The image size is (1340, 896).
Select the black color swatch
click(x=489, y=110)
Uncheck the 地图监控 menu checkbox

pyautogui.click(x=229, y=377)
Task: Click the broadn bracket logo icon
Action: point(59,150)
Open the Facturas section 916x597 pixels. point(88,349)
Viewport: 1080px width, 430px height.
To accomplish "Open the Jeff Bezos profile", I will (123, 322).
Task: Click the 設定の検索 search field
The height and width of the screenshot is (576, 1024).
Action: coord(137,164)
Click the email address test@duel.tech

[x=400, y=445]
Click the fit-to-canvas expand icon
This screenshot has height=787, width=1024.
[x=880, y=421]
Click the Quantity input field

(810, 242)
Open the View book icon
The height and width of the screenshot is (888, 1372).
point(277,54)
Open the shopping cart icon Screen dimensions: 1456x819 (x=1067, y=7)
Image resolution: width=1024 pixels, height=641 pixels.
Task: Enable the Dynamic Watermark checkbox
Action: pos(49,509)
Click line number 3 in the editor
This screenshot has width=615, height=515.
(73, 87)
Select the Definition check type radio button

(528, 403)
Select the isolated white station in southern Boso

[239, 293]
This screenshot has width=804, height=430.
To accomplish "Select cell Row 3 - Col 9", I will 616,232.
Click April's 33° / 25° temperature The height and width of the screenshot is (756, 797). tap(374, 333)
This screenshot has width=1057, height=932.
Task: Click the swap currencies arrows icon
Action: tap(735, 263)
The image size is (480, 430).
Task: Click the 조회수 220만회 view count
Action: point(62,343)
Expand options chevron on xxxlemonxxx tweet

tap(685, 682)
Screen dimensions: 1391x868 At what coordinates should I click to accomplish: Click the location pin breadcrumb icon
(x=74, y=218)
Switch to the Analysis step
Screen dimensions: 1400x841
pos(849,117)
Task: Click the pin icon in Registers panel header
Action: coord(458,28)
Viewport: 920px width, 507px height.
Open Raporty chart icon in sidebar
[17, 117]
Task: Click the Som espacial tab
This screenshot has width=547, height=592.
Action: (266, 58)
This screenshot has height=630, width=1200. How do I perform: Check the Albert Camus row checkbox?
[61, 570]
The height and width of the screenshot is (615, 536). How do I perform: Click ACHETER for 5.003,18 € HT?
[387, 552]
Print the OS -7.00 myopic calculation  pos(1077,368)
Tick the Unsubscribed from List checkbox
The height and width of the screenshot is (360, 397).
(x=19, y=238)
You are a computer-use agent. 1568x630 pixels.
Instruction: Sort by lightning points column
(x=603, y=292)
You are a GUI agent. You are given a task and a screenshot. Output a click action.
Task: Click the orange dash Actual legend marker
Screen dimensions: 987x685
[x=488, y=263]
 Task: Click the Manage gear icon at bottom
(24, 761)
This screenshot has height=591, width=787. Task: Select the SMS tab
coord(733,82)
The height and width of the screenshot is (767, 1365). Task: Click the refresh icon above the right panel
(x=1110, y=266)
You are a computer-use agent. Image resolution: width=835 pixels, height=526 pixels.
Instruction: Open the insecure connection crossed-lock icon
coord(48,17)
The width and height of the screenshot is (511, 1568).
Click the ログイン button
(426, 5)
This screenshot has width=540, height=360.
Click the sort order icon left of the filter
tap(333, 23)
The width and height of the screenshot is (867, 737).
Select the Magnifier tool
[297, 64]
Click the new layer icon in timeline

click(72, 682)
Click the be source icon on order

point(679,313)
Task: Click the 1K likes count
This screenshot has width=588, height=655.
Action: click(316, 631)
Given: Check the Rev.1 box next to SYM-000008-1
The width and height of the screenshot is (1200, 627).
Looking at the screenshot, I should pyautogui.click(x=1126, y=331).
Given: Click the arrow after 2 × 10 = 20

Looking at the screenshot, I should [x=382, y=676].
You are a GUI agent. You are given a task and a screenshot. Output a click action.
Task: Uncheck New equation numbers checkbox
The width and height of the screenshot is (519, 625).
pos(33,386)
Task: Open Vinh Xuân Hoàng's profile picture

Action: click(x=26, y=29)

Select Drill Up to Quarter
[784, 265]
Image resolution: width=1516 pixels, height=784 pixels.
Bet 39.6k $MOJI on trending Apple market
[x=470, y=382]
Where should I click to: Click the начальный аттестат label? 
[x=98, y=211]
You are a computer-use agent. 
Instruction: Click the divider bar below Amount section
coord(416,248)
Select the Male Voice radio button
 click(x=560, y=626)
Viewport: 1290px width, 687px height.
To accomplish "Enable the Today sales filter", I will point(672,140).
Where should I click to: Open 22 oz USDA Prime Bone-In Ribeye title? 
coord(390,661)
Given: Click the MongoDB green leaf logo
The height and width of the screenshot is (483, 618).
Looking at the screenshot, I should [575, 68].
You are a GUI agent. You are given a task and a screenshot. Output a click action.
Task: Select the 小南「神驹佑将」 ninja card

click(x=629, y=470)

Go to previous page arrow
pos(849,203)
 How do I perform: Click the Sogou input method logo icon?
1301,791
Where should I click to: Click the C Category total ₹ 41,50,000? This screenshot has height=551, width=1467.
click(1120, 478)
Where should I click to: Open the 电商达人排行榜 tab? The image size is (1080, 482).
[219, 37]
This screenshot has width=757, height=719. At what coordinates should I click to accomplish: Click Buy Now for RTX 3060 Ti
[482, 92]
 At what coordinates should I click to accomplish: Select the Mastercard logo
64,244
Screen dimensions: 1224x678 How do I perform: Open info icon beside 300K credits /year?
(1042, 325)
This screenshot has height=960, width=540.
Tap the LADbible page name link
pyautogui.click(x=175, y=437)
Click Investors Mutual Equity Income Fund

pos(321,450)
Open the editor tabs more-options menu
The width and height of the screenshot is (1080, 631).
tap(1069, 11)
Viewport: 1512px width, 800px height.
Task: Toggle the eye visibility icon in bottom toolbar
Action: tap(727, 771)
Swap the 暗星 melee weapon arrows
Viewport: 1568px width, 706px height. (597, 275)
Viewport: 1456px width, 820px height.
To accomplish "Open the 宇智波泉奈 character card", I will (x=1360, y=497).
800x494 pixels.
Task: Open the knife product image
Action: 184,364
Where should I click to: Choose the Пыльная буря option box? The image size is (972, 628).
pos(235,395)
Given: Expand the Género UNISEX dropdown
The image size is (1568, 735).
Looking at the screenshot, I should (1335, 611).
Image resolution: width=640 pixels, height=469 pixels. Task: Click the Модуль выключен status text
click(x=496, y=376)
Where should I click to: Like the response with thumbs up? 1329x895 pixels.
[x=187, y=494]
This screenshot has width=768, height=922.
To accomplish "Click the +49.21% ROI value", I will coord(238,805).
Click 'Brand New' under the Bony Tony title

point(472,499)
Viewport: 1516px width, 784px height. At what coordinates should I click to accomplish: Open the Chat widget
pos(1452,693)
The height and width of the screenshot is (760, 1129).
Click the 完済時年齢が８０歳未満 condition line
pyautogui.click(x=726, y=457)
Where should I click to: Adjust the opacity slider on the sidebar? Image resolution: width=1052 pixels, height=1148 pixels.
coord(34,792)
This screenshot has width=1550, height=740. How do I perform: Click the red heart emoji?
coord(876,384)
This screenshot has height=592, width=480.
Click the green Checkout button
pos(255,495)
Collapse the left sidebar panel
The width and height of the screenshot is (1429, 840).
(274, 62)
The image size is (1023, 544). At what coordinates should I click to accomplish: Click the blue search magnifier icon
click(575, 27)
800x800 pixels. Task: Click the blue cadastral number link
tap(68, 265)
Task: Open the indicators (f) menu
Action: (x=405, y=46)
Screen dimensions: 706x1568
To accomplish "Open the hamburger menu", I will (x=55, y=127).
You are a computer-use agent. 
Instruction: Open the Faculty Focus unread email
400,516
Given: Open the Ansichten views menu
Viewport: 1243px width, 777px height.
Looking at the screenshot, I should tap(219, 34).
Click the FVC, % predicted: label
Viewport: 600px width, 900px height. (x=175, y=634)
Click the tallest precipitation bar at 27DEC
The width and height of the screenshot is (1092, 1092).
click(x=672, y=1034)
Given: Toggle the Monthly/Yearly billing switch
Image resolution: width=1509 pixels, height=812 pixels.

● ● ●

> **What to produce**
From the line holding "Swap the 暗星 melee weapon arrows" to the line holding "This screenshot has width=768, height=922.", inclusive, restate each line above exactly as written.

> **Response below**
Swap the 暗星 melee weapon arrows
Viewport: 1568px width, 706px height. (597, 275)
Viewport: 1456px width, 820px height.
To accomplish "Open the 宇智波泉奈 character card", I will (x=1360, y=497).
800x494 pixels.
Task: Open the knife product image
Action: 184,364
Where should I click to: Choose the Пыльная буря option box? The image size is (972, 628).
pos(235,395)
Given: Expand the Género UNISEX dropdown
The image size is (1568, 735).
Looking at the screenshot, I should (1335, 611).
Image resolution: width=640 pixels, height=469 pixels. Task: Click the Модуль выключен status text
click(x=496, y=376)
Where should I click to: Like the response with thumbs up? 1329x895 pixels.
[x=187, y=494]
This screenshot has width=768, height=922.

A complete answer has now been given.